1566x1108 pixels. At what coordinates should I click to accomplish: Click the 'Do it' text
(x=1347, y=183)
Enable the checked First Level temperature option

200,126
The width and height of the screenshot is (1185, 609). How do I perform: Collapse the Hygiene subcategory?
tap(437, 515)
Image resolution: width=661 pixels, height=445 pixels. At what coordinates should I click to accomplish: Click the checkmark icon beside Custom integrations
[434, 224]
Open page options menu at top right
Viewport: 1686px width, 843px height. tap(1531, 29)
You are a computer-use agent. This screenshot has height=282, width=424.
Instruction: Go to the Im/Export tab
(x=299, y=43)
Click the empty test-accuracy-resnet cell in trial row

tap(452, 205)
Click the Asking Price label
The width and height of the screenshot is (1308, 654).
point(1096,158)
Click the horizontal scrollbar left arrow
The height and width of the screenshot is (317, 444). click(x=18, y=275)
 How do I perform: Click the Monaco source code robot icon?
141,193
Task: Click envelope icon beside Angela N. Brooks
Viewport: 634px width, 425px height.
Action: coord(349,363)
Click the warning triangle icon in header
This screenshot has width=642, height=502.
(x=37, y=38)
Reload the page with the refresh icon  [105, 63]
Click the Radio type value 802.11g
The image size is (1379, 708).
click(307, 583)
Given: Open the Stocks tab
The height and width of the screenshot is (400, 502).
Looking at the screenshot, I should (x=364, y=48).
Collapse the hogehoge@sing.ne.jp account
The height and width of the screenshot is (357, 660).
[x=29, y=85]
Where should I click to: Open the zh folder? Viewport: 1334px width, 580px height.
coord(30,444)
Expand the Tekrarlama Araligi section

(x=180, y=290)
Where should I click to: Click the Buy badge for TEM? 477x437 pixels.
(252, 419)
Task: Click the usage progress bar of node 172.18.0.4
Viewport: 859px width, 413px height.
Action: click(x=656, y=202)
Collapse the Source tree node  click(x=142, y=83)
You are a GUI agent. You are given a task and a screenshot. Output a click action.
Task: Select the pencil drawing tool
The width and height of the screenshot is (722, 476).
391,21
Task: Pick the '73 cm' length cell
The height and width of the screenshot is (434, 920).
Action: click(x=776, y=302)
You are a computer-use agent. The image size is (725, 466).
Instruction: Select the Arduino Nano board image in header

################

What you will do: Every record shown above should be set down again exactly.

Answer to this problem:
1566x1108 pixels. At what coordinates should I click to accomplish: Click the 'Do it' text
(x=1347, y=183)
Enable the checked First Level temperature option

200,126
The width and height of the screenshot is (1185, 609). How do I perform: Collapse the Hygiene subcategory?
tap(437, 515)
Image resolution: width=661 pixels, height=445 pixels. At what coordinates should I click to accomplish: Click the checkmark icon beside Custom integrations
[434, 224]
Open page options menu at top right
Viewport: 1686px width, 843px height. tap(1531, 29)
You are a computer-use agent. This screenshot has height=282, width=424.
Instruction: Go to the Im/Export tab
(x=299, y=43)
Click the empty test-accuracy-resnet cell in trial row

tap(452, 205)
Click the Asking Price label
The width and height of the screenshot is (1308, 654).
point(1096,158)
Click the horizontal scrollbar left arrow
The height and width of the screenshot is (317, 444). click(x=18, y=275)
 How do I perform: Click the Monaco source code robot icon?
141,193
Task: Click envelope icon beside Angela N. Brooks
Viewport: 634px width, 425px height.
Action: coord(349,363)
Click the warning triangle icon in header
This screenshot has width=642, height=502.
(x=37, y=38)
Reload the page with the refresh icon  [105, 63]
Click the Radio type value 802.11g
The image size is (1379, 708).
click(307, 583)
Given: Open the Stocks tab
The height and width of the screenshot is (400, 502).
Looking at the screenshot, I should (x=364, y=48).
Collapse the hogehoge@sing.ne.jp account
The height and width of the screenshot is (357, 660).
[x=29, y=85]
Where should I click to: Open the zh folder? Viewport: 1334px width, 580px height.
coord(30,444)
Expand the Tekrarlama Araligi section

(x=180, y=290)
Where should I click to: Click the Buy badge for TEM? 477x437 pixels.
(252, 419)
Task: Click the usage progress bar of node 172.18.0.4
Viewport: 859px width, 413px height.
Action: click(x=656, y=202)
Collapse the Source tree node  click(x=142, y=83)
You are a GUI agent. You are given a task and a screenshot. Output a click action.
Task: Select the pencil drawing tool
The width and height of the screenshot is (722, 476).
391,21
Task: Pick the '73 cm' length cell
The height and width of the screenshot is (434, 920).
Action: click(x=776, y=302)
You are a computer-use agent. The image size is (725, 466).
Instruction: Select the Arduino Nano board image in header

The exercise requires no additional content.